Refactor plot_ecdf arguments #2316

sethaxen · 2024-02-23T11:27:11Z

Description

This PR introduces new keyword arguments to plot_ecdf and deprecates a few existing ones, following suggestions in #2309.

New keywords and features:

confidence_bands now may take string arguments as well as boolean
ci_prob specifies band probability. stats.ci_prob is a new rcParam.
eval_points allows the user to specify the evaluation points
rvs, random_state can be provided for simulation confidence bands

Deprecated arguments:

values2 is now deprecated, in favor of users passing an empirical CDF

Deprecated keywords:

pointwise is now confidence_bands="pointwise"
fpr is replaced with 1-ci_prob for consistency with other plotting functions.
pit is deprecated. We only need this for LOO-PIT, users who need it for something else will probably know how to make the plot, and if we really want to include it, it should be its own plotting function. There's now a documented example of how to plot PIT.
npoints

Deprecated rcparams:

stats.hdi_prob has been deprecated and replaced with stats.ci_prob

Additional changes:

If eval_points not provided, there's a warning that in the future eval_points will be the unique values of the sample. This would be breaking and is saved for a future release.

None of the changes are breaking.

Checklist

Follows official PR format
Includes a sample plot to visually illustrate the changes (only for plot-related functions)
New features are properly documented (with an example if appropriate)?
Includes new or updated tests to cover the new feature
Code style correct (follows pylint and black guidelines)
Changes are listed in changelog

📚 Documentation preview 📚: https://arviz--2316.org.readthedocs.build/en/2316/

arviz/plots/ecdfplot.py

sethaxen · 2024-02-23T14:13:46Z

arviz/plots/ecdfplot.py

+ band.
+ For simultaneous confidence bands to be correctly calibrated, provide `eval_points` that
+ are not dependent on the `values`.
+ band_prob : float, default 0.95


I'd argue that this should default to 0.94 for consistency with hdi_prob, but that would be breaking (since fpr was 0.05).

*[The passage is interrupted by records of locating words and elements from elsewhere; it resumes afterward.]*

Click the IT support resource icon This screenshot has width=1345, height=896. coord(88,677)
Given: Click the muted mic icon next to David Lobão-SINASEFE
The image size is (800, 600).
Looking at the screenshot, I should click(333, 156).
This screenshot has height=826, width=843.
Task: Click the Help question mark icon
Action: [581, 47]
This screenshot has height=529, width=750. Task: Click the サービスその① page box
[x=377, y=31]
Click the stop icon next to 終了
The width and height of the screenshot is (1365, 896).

This will ultimately depend on the hdi_prob, band_prob, ci_prob discussion, but in my opinion changing the value of hdi_prob (or any other rcParam defined probability) is not a breaking change. It is documented in multiple places that these are completely arbitrary values and that might also change.

The only guarantee should be that is someone was using fpr=0.05 it still works for a while but changing the probability of the band they get when not providing fpr is ok.

sethaxen · 2024-02-23T14:15:08Z

arviz/rcparams.py

@@ -262,6 +262,7 @@ def validate_iterable(value):
 "mean",
 _make_validate_choice({"mean", "median", "mode"}, allow_none=True),
 ),
+ "plot.band_prob": (0.95, _validate_probability),


Potentially this should be stats.band_prob, especially if we add the ECDF confidence band computation functions to the API.

sethaxen · 2024-02-23T14:15:33Z

arviz/stats/ecdf_utils.py

@@ -90,7 +90,7 @@ def ecdf_confidence_band(
 A function that takes an integer `ndraws` and optionally the object passed to
 `random_state` and returns an array of `ndraws` samples from the same distribution
 as the original dataset. Required if `method` is "simulated" and variable is discrete.
- num_trials : int, default 1000
+ num_trials : int, default 500


Just changed for consistency with original behavior.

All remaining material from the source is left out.